_ЗАДАНИЕ 1_
Как в тексте назван усеченный вариант термина «внутренний язык»?
_ЗАДАНИЕ 2_
Верните из текста отрывок между словами «Однако поэтика постмодернизма» и «тенденция современной прозы.», включая обе границы.

_ТЕКСТ_
=-=-=

Однако поэтика постмодернизма постепенно усваивается и "традиционной" литературой. Ее приемы приобретают в современной прозе всё более универсальный характер и говорят уже не столько о принадлежности к определенной школе, сколько об ощущении и осознании автором себя и своего произведения в контексте культуры. С этой точки зрения постмодернизм предстает уже не просто как узковкусовое интеллектуально-эстетское "направление", а как наиболее созвучный времени подход к творчеству. Лишним доказательством здесь может служить тот факт, что ведущиеся, казалось бы, в "постмодернистском русле" поиски и эксперименты Виктора Пелевина в области "внутреннего языка" встречают неожиданное понимание и поддержку в литературе совершенно другой ориентации, и следовательно, могут расцениваться не как "внутришкольная", а как более широкая тенденция современной прозы.

* * *
Следящий за журнальными публикациями читатель, конечно, уже догадывается, что речь дальше пойдет об Анатолии Киме. И действительно, отсутствие имени автора "Поселка кентавров" ("Новый мир", 1992, № 7) в разговоре о "внутреннем языке" (применительно к обстоятельному и "пластическому" Киму усеченный вариант термина - "внуяз" - безусловно, неупотребим и потому до поры должен быть забыт) не может не вызвать, как минимум, чувства недоумения. Хотя, с другой стороны, даже и задавшись специальной целью, трудно обнаружить в сегодняшней прозе более "нестыкуемые" фигуры, чем ироничный фантаст Пелевин и представитель серьезного мифологического романа Ким. Однако, крайности сходятся, и сходятся, как это ни странно, далеко не случайно.

=-=-=

_ДАННЫЕ_
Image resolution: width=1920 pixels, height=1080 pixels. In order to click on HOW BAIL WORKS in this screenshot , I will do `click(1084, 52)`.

=-=-=

_РАЗБОР РЕШЕНИЯ 1_
«Внуяз».

_РАЗБОР РЕШЕНИЯ 2_
Однако поэтика постмодернизма постепенно усваивается и "традиционной" литературой. Ее приемы приобретают в современной прозе всё более универсальный характер и говорят уже не столько о принадлежности к определенной школе, сколько об ощущении и осознании автором себя и своего произведения в контексте культуры. С этой точки зрения постмодернизм предстает уже не просто как узковкусовое интеллектуально-эстетское "направление", а как наиболее созвучный времени подход к творчеству. Лишним доказательством здесь может служить тот факт, что ведущиеся, казалось бы, в "постмодернистском русле" поиски и эксперименты Виктора Пелевина в области "внутреннего языка" встречают неожиданное понимание и поддержку в литературе совершенно другой ориентации, и следовательно, могут расцениваться не как "внутришкольная", а как более широкая тенденция современной прозы.